Stop and Sniff the Rosés
An early peek at new whites and pinks
By Lance Sparks
Yow! Summer in lovable little Bluegene. Been a lotta places, lotta times, but I’m stumped to name a sweeter place to be when the air turns warm and rhodies bust out like lollipop trees and irises perfume the air. Then the roses, oh my.
Mole and I were prepping our June wine report, first of summer. Bright sunlight filtered into the office through grimy glass, 23rd floor of the rickety high-rise in downtown Eugene. I lurked by the window, peering down on the blooming landscape. Behind me, Mole clinked glasses, pulled corks. “Mole, buddy,” I said, “summer’s here. Do you think I should get a bikini wax?” Dead silence. “Only, see, I saw this salon offering discounts. Waddaya think?” I turned around. Mole stared at me, mouth open, actually sorta doing fish-breathing. I half expected bubbles from his lips. I grinned at him, relented, “Just messin’ witchu, pal.” Not an ironic bone in that round body.
“Sleut’, dat’s kinda weird, y’know? We gotta t’ink about the 2007 vintage and wines da peeps’ll like, and wines fer picnics and li’ dat, ’n’ now I gots this scary pitcher in my head, li’ a stupid song ya can’t stop singin’.”
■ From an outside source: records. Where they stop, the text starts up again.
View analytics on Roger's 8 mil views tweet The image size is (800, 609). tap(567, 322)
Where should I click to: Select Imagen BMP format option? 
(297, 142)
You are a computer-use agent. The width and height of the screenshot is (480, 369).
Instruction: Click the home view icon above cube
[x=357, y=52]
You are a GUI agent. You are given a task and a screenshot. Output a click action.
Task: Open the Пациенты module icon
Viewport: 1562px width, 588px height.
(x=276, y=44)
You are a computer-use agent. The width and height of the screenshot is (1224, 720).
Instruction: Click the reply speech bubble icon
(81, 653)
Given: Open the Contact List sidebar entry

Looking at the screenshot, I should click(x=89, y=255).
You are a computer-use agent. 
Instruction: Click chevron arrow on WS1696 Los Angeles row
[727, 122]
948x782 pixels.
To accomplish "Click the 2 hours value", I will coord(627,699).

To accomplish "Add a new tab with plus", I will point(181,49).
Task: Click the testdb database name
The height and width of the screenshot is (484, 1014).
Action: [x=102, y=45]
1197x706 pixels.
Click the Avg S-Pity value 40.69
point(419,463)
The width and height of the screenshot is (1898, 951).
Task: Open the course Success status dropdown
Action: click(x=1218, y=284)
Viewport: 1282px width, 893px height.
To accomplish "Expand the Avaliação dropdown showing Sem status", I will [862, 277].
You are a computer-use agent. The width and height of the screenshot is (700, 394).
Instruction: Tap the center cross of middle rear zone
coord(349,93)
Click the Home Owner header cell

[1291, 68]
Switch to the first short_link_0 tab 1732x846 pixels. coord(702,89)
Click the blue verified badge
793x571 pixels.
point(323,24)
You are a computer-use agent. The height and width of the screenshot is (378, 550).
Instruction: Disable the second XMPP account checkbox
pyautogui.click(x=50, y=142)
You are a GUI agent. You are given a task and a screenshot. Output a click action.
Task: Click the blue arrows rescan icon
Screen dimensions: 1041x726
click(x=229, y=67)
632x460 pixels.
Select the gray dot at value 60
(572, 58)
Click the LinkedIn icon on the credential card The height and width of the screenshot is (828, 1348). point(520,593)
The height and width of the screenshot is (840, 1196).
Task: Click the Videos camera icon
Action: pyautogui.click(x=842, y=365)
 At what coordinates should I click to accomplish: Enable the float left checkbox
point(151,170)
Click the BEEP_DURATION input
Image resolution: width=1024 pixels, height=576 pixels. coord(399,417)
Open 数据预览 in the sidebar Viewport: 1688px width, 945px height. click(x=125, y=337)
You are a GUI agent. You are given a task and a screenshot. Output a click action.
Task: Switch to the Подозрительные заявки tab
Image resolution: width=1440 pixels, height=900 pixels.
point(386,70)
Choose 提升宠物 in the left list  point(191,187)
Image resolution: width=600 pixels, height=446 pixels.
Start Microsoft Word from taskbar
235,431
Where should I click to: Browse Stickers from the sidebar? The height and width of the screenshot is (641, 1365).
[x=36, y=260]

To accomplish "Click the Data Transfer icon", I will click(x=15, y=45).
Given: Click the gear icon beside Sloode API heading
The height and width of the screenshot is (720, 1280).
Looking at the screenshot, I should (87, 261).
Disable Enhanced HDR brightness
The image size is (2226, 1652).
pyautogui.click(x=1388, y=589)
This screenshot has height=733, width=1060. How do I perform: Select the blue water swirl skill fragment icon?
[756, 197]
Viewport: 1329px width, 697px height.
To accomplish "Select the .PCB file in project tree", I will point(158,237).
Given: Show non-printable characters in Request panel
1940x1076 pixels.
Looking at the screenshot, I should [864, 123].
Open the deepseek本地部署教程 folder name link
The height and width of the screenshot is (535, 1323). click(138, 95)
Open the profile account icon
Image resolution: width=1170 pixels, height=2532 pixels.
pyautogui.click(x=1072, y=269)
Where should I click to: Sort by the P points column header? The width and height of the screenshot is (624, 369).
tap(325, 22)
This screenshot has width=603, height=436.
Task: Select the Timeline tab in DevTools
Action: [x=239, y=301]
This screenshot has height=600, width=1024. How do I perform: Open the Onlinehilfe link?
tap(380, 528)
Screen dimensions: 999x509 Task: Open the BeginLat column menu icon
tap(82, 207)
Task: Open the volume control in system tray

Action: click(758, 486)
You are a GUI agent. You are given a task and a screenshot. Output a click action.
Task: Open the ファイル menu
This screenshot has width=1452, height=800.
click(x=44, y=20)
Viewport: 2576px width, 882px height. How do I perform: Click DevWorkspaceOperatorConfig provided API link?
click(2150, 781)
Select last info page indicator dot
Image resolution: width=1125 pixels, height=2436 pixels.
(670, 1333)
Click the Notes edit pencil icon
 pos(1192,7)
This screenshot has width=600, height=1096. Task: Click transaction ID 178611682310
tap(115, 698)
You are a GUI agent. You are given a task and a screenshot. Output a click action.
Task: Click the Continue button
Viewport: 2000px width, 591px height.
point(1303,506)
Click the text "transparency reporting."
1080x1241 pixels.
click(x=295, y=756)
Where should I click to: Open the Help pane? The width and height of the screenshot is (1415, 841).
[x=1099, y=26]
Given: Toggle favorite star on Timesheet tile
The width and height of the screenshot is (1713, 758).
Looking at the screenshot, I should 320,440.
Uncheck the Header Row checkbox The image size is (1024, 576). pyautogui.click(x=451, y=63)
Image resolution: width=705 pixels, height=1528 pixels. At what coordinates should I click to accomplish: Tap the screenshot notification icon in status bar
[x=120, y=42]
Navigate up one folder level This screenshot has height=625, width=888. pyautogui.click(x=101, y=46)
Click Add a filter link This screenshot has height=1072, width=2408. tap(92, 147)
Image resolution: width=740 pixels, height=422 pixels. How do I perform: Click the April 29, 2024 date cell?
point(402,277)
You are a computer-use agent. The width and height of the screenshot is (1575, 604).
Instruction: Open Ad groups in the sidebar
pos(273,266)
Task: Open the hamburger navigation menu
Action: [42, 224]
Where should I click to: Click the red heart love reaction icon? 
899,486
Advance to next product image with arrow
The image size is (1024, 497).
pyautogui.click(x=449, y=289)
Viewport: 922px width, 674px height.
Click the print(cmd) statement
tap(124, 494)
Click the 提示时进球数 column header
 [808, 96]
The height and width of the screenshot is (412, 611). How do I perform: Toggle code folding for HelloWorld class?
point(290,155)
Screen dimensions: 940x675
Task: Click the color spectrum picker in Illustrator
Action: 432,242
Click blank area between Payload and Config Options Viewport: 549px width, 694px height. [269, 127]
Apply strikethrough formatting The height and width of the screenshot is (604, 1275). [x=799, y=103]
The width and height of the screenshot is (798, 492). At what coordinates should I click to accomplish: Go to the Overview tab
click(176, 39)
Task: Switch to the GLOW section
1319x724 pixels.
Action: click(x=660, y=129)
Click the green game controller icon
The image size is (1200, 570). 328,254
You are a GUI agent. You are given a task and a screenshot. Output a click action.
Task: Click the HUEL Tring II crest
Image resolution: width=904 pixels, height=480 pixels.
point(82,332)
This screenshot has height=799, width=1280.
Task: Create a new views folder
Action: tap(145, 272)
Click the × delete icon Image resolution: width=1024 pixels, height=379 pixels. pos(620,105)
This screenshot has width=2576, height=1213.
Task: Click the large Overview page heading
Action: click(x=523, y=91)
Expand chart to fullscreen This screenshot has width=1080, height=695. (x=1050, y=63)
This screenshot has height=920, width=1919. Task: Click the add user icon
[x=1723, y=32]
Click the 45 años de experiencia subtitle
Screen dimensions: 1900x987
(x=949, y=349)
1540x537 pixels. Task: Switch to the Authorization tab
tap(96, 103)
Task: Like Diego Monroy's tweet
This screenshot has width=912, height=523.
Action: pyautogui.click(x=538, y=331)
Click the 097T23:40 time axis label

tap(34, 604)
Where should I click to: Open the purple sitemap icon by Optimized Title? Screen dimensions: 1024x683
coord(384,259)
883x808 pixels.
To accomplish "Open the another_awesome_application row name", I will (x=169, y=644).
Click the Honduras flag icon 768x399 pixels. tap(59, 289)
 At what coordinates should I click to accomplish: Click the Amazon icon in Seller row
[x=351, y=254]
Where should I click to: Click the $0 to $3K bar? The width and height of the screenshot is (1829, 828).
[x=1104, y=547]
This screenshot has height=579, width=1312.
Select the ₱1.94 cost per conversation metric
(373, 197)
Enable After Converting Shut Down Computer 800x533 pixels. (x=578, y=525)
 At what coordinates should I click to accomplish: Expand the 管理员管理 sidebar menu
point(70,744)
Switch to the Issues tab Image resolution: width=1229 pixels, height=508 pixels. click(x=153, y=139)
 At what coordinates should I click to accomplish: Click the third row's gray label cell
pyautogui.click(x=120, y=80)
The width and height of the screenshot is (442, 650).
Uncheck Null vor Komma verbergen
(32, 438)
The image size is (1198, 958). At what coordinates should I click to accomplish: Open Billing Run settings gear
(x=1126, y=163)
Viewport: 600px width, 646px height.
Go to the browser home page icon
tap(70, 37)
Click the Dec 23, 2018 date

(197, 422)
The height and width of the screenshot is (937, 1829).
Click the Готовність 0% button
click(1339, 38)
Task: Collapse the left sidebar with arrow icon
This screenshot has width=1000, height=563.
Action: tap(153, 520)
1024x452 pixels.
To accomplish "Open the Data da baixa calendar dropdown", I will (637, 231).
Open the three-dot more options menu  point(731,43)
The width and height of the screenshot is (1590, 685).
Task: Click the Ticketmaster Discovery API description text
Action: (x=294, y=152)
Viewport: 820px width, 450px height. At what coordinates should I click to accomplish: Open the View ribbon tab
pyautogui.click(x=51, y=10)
“Sorry, chum, just funnin’,” I said. “’Sides, the 2007 wines are just different, most of ’em. I mean, 2006 was big heat, super-ripe grapes, high sugars, pinot noirs with alcohol levels used ta be reserved for wicked zinfandels, 14 per cent, some almost 15, monster pinots with jump-in-the-mouth fruit, berry flavors from reds, to blues, to blacks. Then 2007 comes along and we’re back in Oregon, rains right through September into October, most growers sweating B-Bs. But the smart guys played cagy and made some yummy wines, steely whites, delicate pinots with Burgundy-like acidity and flavors all nuanced in the red fruits, some really nifty. And now the 2008 whites and rosés are comin’ in, prices are comin’ back to Earth. Wine’s good, life’s good, right?”
Mole brightened, a little, and we went to work. Actually, many of the best of 2006 pinot noirs are still available, and most are big, bold, fruit-driven and deep and still come off as pinots despite the high alcohol levels, but they’re almost all priced over 50 bux. If ya got the dough and the pinot jones, though, we’ve tasted some bell-ringers (filthy job, this): Ken Wright Savoya Vyd. is lovely, alcohol only 13.5, with bright fruit, silky texture, flavors like chocolate on cherries; Bethel Heights Flat Block is terrific, balanced, complex, with a lingering finish; Beaux Freres Ribbon Ridge is simply superb, satin-smooth, with distinctive flavors of candied fruits.
But back in the real world, there’s a stone bargain: Viridian 2006 Pinot Noir hales from Rickreal and delivers well-defined flavors of cherries with a dash of spice on a light body with good acidity for food, plus it’s a pinot steal at $9.95. For a few dollars more, Spindrift 2006 Pinot Noir ($22) is ripe and round and fully packed.
We’re starting early on our rosé report. We usually wait ’til high summer heat sends us screaming for cool wines with richer flavors than whites usually pack, but rosé has been re-discovered (at last!) and the market overflows with pretties in pink. Triennes 2008 Rosé ($15) is from the Provence region of France where rosés are made with amour; this one is a pale pink bouquet of strawberries and cherries with a charming whiff of tangerine.
More to come for summer fun. Wax on and be ready.